Salons de coiffure à Vichy : une concurrence qui décoiffe
Par Tylian AURIOL
Dans la ville thermale, les salons de coiffure se comptent en nombre et poussent plus vite que les mèches qu’ils coupent. Radioscopie d’une profession en pleine bourre…se la tirant parfois.

On en compte près de 80, à un cheveu près, dans toute la sous-préfecture bourbonnaise. En nombre de coiffeurs par habitant, Vichy était en 2024 la deuxième ville de France derrière Cannes (Alpes Maritimes), selon le classement établi par Smappen, une start-up spécialisée dans l’analyse des données géographiques pour l’implantation de commerces, à partir des données de l’INSEE. Ces salons de coiffure, qu’ils soient indépendants, grosses enseignes ou barber shops, fleurissent dans les rues de la ville thermale.
Ce sont d’ailleurs ces derniers qui prolifèrent à ne plus savoir compter dans les rues vichyssoises. Ils suivent la mode d’une barbe bien soignée et des coupes taillées court pour un public masculin souvent jeune. De quoi intensifier une concurrence déjà importante : « C’est devenu compliqué de se faire une clientèle parmi les salons traditionnels, tellement ils sont nombreux. Mais dans le domaine de la barbe ou de la coupe masculine, l’étau se resserre aussi », déplore Zak, un employé du salon ZK Hair, situé dans le quartier de la vieille ville.
Une fréquentation en légère baisse
L’évolution démographique de la ville est stable d’une année à l’autre. En revanche, les salons continuent de croître. Le petit dernier L’atelier du coiffeur, situé rue de Paris, est sorti de terre en mai dernier. Pour beaucoup de salons historiques du centre-ville, cette multiplication des enseignes représente une menace directe. Un coiffeur indépendant de l’avenue Thermale raconte : « On partage tous la même clientèle. Chaque ouverture nouvelle redistribue un peu les cartes, et ça finit par réduire le nombre de passages chez chacun. »
La fréquentation moyenne baisse d’ailleurs légèrement ces dernières années, en partie à cause de l’inflation, qui incite certains clients à espacer leurs rendez-vous. C’est le cas notamment d’étudiants comme Raphaël : « Aujourd’hui les prix fluctuent entre 25 et 30 euros dans certains établissements. Ça fait cher, donc je laisse pousser plus longtemps », sourit-il.

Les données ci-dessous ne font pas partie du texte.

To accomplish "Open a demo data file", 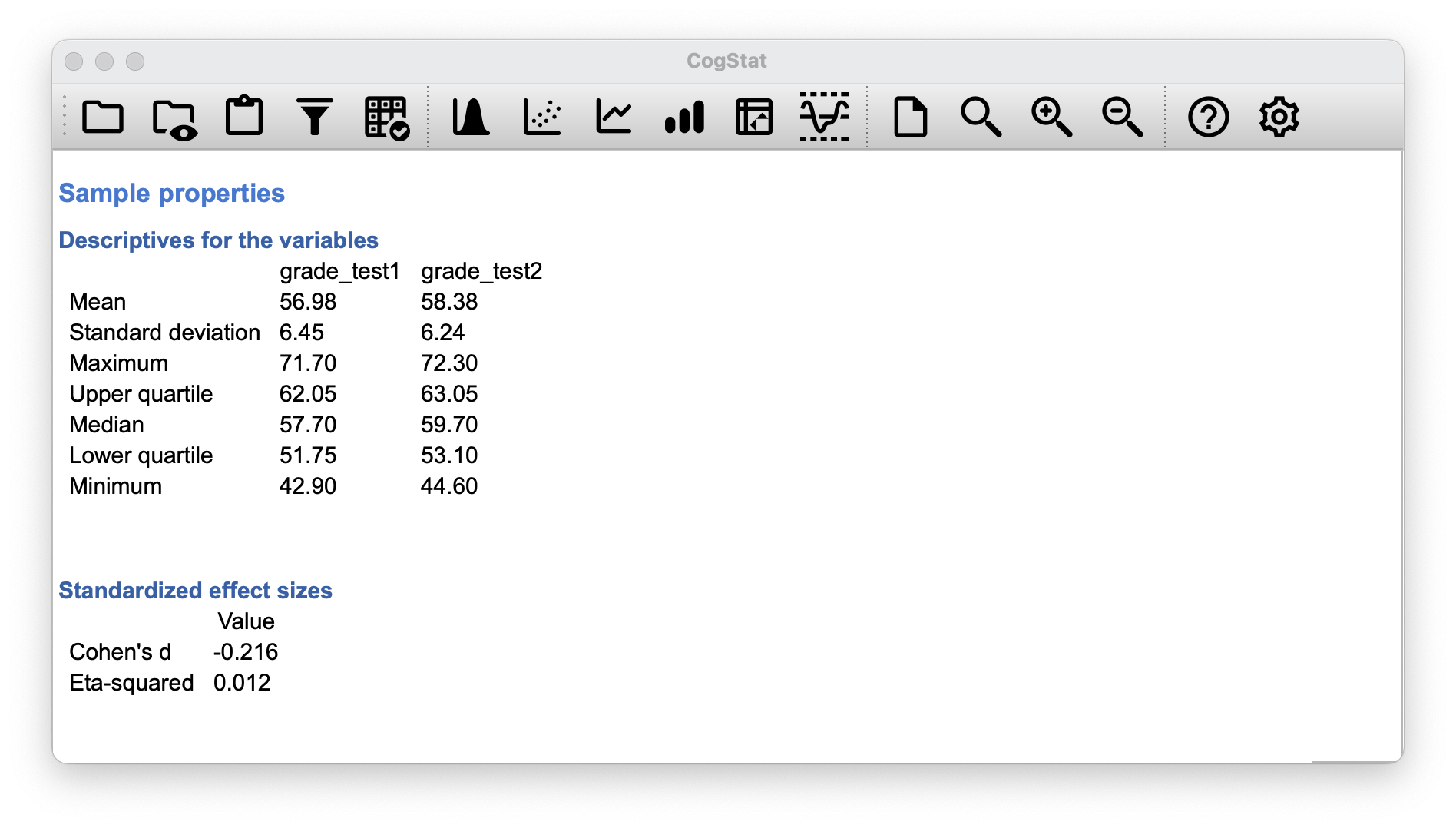I will pos(174,117).
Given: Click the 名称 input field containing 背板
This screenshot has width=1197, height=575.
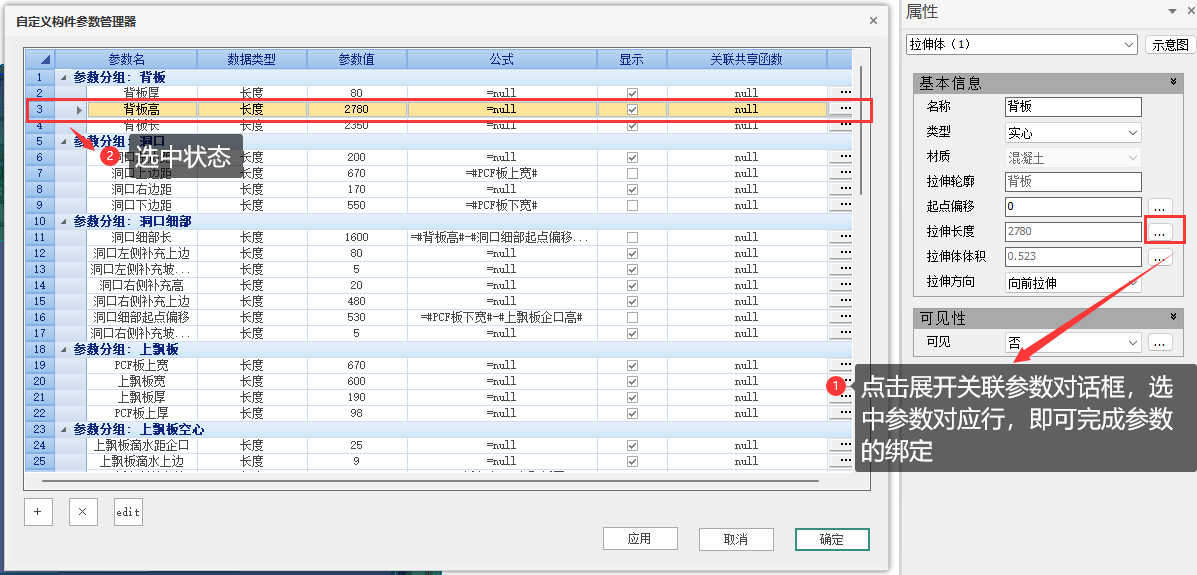Looking at the screenshot, I should click(x=1072, y=107).
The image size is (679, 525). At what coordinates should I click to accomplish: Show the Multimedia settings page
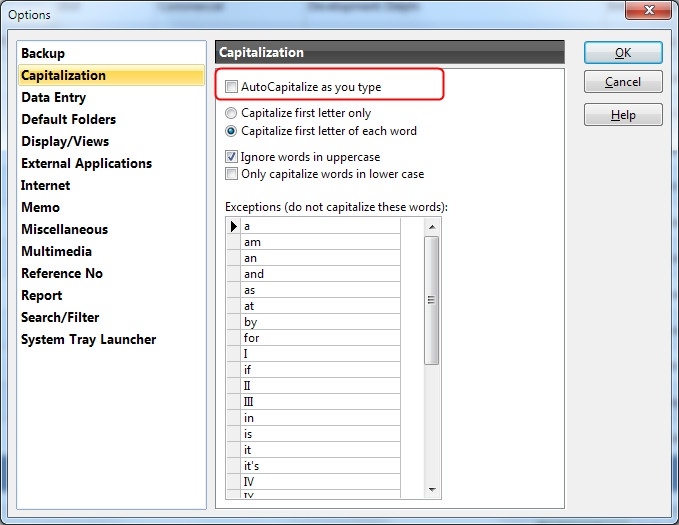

Entre enseignes et indépendants : deux stratégies opposées
Les habitués du centre-ville les voient souvent. Ces vitrines nationales aux patronymes bien connus : Frank Provost, Dessange… Les enseignes attirent les clients indécis grâce à un nom connu, une communication structurée, des prix parfois agressifs ou des offres attractives. Face à elles, les indépendants tentent de tirer leur épingle du jeu grâce à une relation plus personnalisée et un ancrage local fort.
Beaucoup misent sur la fidélité : savoir appeler un client par son prénom, se souvenir de la coupe réalisée il y a trois mois, offrir une ambiance plus chaleureuse qu’un salon standardisé. Mais cela ne suffit pas toujours. « On doit constamment se réinventer et monter nos exigences et compétences pour en tirer du chiffre », argumente Clara, une jeune coiffeuse indépendante.
Un lieu de rendez-vous incontournable
Malgré une concurrence à toute épreuve, les salons restent un lieu de vie majeur du centre vichyssois. Pour une population majoritairement âgée (près de 40 % de la population avait 60 ans ou plus en 2022, selon l’Insee), le rendez-vous hebdomadaire du coiffeur est sacré. C’est un moyen de garder un lien social fort tout en se faisant pouponner. « Certaines mamies viennent chaque semaine refaire la couleur, un brushing, se sentir coquettes », explique Camille, coiffeuse dans une grande enseigne.
Une cliente confirme : « C’est toujours agréable de se faire masser la tête et de discuter avec plus jeune que nous (rires). » Dans l’un des plus anciens salons de la ville, le Carlton, ce sont aussi de nombreux curistes qui viennent se faire tailler la mèche. « On profite d’être ici pour faire un soin complet », plaisante une cliente. Pour les coiffeurs, la situation de la commune comme ville thermale est une aubaine : « Les thermes nous amènent une clientèle sûrement plus importante que dans des villes similaires en nombre d’habitants », se réjouit un employé du Carlton. Le besoin de coiffure ne disparaît pas : il évolue, se colore et s’emmêle.